But with fresh trade talks scheduled later this week between U.S. President Trump and China President Xi Jinping at the G20 summit in Argentina, the home robotics specialist is likely poised for more volatility -- for better or worse -- in the days ahead.
Reason for pessimism?
For perspective, investors specifically lamented iRobot's prediction that it will take a $5 million hit to operating income in the fourth quarter due to Trump's imposition of a 10% tariff on robotic vacuums manufactured and imported into the U.S. from China -- a consequence of the fact that iRobot still derives the majority of its sales from its core Roomba robotic vacuum. Worse yet, iRobot management warned that as planned, those tariffs are set to increase to 25% at the start of 2019, which would hurt earnings while simultaneously putting "moderate pressure on a strong [robotic vacuum cleaner] category."
If this week's trade talks go well, however, there's a chance iRobot could see a reprieve -- though Trump appeared to squash the notion ahead of the meeting.
"I think we're very close to doing something with China, but I don't know that I want to do it because what we have right now is billions and billions of dollars coming into the United States in the form of tariffs and taxes," Trump told reporters before departing for the meetings on Thursday. "[...] I'm open to making a deal, but, frankly, I like the deal we have right now."

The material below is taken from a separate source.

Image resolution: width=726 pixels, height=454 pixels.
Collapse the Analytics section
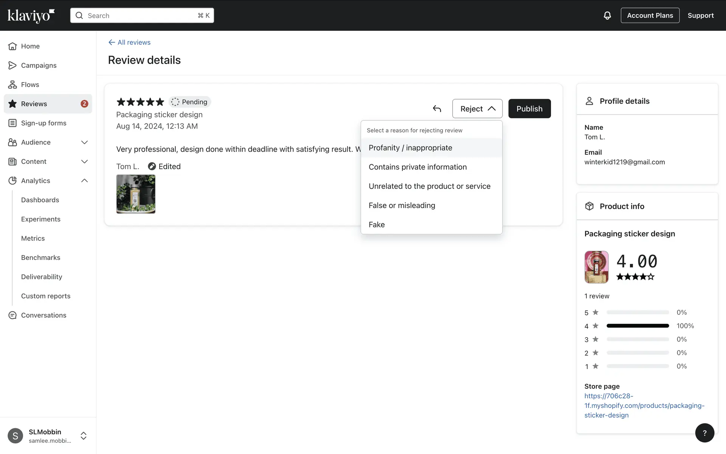pyautogui.click(x=84, y=181)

At the same time, on Thursday afternoon The Wall Street Journal reported (may require subscription) that officials from both countries are considering a new trade pact to ease tensions. The pact would involve the U.S. delaying significant further tariffs through the spring in exchange for new talks to explore major changes to China's economic policies.
The silver lining
In any case, considering iRobot is targeting full-year 2018 operating income of less than $100 million this year, this previously unanticipated expense could prove a massive drag not only on the Massachusetts-based company's profits, but also on its ability to invest in crucial R&D to maintain its leadership position in the fast-changing home robotics market.
That's not to say iRobot can't still survive and thrive should the tariffs increase to 25%. According to founder and CEO Colin Angle during last month's earnings call, the company has chosen not to pass the cost of tariffs on to consumers through price increases in 2018. But Angle says iRobot will look for "cost-reduction opportunities to help mitigate the impact on prices, margin, and the long-term growth of the segment."
When pressed by analysts for further details on the timing of those efforts, Angle said we could see the positive impact of "some" of those cost reductions in 2019. He also reminded investors that the tariffs "only" impact iRobot's business in the U.S., giving the company more incentive to focus on expanding its presence in other fast-growing markets like Japan and Europe.
"Longer-term, things would involve looking at where we manufacture," Angle added. "[If] it looks like we're in this for the long haul, we have options on that front as well."
In the end, this could mean iRobot emerges a stronger, more efficient company that's better poised to cement its central role in the home robotics industry. So with shares trading more than 20% below their highs set in August, I think now could be an ideal time for patient shareholders to open or add to their positions.